YOUR INSTRUCTIONS: Output, without any change, the listing below from its opening line up to and including the line with "You are a computer-use agent. Viewport: 1304px".

#####

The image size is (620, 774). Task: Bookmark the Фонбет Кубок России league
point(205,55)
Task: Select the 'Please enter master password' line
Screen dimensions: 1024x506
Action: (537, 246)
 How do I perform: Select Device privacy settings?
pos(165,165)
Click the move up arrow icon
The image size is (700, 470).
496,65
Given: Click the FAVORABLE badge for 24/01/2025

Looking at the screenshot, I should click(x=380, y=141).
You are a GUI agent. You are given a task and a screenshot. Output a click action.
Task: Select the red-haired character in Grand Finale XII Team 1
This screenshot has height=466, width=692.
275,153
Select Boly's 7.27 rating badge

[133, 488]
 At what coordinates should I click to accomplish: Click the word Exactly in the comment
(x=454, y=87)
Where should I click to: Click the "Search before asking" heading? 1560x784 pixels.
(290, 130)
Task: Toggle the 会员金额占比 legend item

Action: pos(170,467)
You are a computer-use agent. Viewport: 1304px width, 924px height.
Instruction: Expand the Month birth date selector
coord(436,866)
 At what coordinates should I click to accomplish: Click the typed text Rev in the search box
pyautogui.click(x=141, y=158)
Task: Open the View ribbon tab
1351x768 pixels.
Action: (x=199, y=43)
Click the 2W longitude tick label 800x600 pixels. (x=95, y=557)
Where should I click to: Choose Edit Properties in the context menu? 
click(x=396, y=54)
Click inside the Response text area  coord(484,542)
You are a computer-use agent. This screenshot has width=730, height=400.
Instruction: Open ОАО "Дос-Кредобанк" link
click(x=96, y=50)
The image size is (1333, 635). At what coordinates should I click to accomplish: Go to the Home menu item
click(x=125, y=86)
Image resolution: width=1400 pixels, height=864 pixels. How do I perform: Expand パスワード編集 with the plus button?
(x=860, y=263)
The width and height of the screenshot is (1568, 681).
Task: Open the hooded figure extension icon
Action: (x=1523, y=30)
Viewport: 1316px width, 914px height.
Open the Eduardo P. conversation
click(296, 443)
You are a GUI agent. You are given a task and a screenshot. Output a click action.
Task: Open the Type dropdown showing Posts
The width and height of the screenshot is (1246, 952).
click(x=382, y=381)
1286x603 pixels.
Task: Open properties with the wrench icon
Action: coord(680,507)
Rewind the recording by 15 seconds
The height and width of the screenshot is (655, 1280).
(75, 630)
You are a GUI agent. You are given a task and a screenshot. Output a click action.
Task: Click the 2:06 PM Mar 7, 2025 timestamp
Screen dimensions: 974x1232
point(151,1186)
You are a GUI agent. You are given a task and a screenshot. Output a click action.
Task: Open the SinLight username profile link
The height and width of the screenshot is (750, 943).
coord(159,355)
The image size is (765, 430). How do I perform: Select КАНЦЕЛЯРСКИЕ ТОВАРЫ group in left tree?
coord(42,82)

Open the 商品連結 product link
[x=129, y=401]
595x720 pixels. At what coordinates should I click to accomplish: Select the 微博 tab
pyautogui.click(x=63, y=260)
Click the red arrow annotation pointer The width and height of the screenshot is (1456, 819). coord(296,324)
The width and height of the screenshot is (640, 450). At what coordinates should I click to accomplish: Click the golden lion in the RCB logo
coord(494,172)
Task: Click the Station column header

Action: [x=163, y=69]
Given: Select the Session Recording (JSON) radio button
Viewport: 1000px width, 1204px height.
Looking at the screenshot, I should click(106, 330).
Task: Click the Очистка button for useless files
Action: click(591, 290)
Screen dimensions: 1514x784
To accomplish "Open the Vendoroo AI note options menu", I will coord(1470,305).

#####

EXERCISE RESULT:
The image size is (620, 774). Task: Bookmark the Фонбет Кубок России league
point(205,55)
Task: Select the 'Please enter master password' line
Screen dimensions: 1024x506
Action: (537, 246)
 How do I perform: Select Device privacy settings?
pos(165,165)
Click the move up arrow icon
The image size is (700, 470).
496,65
Given: Click the FAVORABLE badge for 24/01/2025

Looking at the screenshot, I should click(x=380, y=141).
You are a GUI agent. You are given a task and a screenshot. Output a click action.
Task: Select the red-haired character in Grand Finale XII Team 1
This screenshot has height=466, width=692.
275,153
Select Boly's 7.27 rating badge

[133, 488]
 At what coordinates should I click to accomplish: Click the word Exactly in the comment
(x=454, y=87)
Where should I click to: Click the "Search before asking" heading? 1560x784 pixels.
(290, 130)
Task: Toggle the 会员金额占比 legend item

Action: pos(170,467)
You are a computer-use agent. Viewport: 1304px width, 924px height.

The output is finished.